[Given instruction]
Repeat the records word for word, starting at the line that contains "The width and height of the screenshot is (792, 659)." and continuing through the last line of the records.

[Entries for locating words and elements]
>> start
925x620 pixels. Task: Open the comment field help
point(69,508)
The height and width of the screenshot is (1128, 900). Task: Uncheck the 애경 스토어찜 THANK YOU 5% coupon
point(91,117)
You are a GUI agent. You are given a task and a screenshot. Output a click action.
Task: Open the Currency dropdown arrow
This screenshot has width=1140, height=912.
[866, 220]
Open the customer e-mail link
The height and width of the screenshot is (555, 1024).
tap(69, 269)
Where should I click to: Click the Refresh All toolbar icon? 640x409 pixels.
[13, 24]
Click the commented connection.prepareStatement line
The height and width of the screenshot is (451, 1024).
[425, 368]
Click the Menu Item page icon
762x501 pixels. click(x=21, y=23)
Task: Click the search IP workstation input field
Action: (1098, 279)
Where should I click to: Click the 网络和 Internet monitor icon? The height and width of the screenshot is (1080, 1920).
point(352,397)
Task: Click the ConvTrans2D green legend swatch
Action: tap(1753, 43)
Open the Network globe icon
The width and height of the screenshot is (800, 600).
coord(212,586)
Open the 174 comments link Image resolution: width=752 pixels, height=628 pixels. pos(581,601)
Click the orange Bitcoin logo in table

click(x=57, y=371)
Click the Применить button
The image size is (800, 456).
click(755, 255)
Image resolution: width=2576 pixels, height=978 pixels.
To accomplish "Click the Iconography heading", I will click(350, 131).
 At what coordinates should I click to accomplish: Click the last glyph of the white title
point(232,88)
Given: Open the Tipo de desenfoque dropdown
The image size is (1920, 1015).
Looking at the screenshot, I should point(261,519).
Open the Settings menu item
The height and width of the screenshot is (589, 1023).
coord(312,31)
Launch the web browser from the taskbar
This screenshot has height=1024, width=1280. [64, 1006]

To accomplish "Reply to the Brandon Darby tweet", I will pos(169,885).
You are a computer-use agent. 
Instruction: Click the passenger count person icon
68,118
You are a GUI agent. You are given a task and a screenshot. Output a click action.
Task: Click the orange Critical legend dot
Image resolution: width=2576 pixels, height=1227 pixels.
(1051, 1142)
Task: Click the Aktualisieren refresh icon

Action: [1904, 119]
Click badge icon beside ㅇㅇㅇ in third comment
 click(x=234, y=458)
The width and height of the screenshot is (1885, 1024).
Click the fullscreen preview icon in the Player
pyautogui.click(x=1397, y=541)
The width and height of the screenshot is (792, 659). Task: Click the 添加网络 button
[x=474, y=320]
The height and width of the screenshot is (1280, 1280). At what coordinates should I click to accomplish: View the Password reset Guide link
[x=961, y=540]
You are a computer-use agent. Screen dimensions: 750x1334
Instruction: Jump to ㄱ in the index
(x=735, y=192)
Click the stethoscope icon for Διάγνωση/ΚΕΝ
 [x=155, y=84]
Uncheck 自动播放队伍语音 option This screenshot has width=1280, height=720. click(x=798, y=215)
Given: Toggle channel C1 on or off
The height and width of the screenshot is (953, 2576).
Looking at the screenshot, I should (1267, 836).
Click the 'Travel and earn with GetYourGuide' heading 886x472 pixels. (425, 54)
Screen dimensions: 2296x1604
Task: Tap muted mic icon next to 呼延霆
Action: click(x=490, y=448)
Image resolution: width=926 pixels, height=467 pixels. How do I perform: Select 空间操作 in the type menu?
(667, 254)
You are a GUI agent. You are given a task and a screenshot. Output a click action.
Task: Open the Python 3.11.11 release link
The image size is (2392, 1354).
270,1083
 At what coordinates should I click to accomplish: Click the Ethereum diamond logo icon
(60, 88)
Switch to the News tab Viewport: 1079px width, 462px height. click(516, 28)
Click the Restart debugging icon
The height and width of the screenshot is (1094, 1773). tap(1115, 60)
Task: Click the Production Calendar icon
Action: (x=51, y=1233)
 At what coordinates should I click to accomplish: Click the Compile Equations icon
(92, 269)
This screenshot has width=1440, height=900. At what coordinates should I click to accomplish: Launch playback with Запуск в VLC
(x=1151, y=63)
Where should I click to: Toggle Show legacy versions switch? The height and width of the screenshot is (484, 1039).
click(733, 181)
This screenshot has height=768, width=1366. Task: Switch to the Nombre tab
>> end
[Reply]
The width and height of the screenshot is (792, 659). Task: Click the 添加网络 button
[x=474, y=320]
The height and width of the screenshot is (1280, 1280). At what coordinates should I click to accomplish: View the Password reset Guide link
[x=961, y=540]
You are a computer-use agent. Screen dimensions: 750x1334
Instruction: Jump to ㄱ in the index
(x=735, y=192)
Click the stethoscope icon for Διάγνωση/ΚΕΝ
 [x=155, y=84]
Uncheck 自动播放队伍语音 option This screenshot has width=1280, height=720. click(x=798, y=215)
Given: Toggle channel C1 on or off
The height and width of the screenshot is (953, 2576).
Looking at the screenshot, I should (1267, 836).
Click the 'Travel and earn with GetYourGuide' heading 886x472 pixels. (425, 54)
Screen dimensions: 2296x1604
Task: Tap muted mic icon next to 呼延霆
Action: click(x=490, y=448)
Image resolution: width=926 pixels, height=467 pixels. How do I perform: Select 空间操作 in the type menu?
(667, 254)
You are a GUI agent. You are given a task and a screenshot. Output a click action.
Task: Open the Python 3.11.11 release link
The image size is (2392, 1354).
270,1083
 At what coordinates should I click to accomplish: Click the Ethereum diamond logo icon
(60, 88)
Switch to the News tab Viewport: 1079px width, 462px height. click(516, 28)
Click the Restart debugging icon
The height and width of the screenshot is (1094, 1773). tap(1115, 60)
Task: Click the Production Calendar icon
Action: (x=51, y=1233)
 At what coordinates should I click to accomplish: Click the Compile Equations icon
(92, 269)
This screenshot has width=1440, height=900. At what coordinates should I click to accomplish: Launch playback with Запуск в VLC
(x=1151, y=63)
Where should I click to: Toggle Show legacy versions switch? The height and width of the screenshot is (484, 1039).
click(733, 181)
This screenshot has height=768, width=1366. Task: Switch to the Nombre tab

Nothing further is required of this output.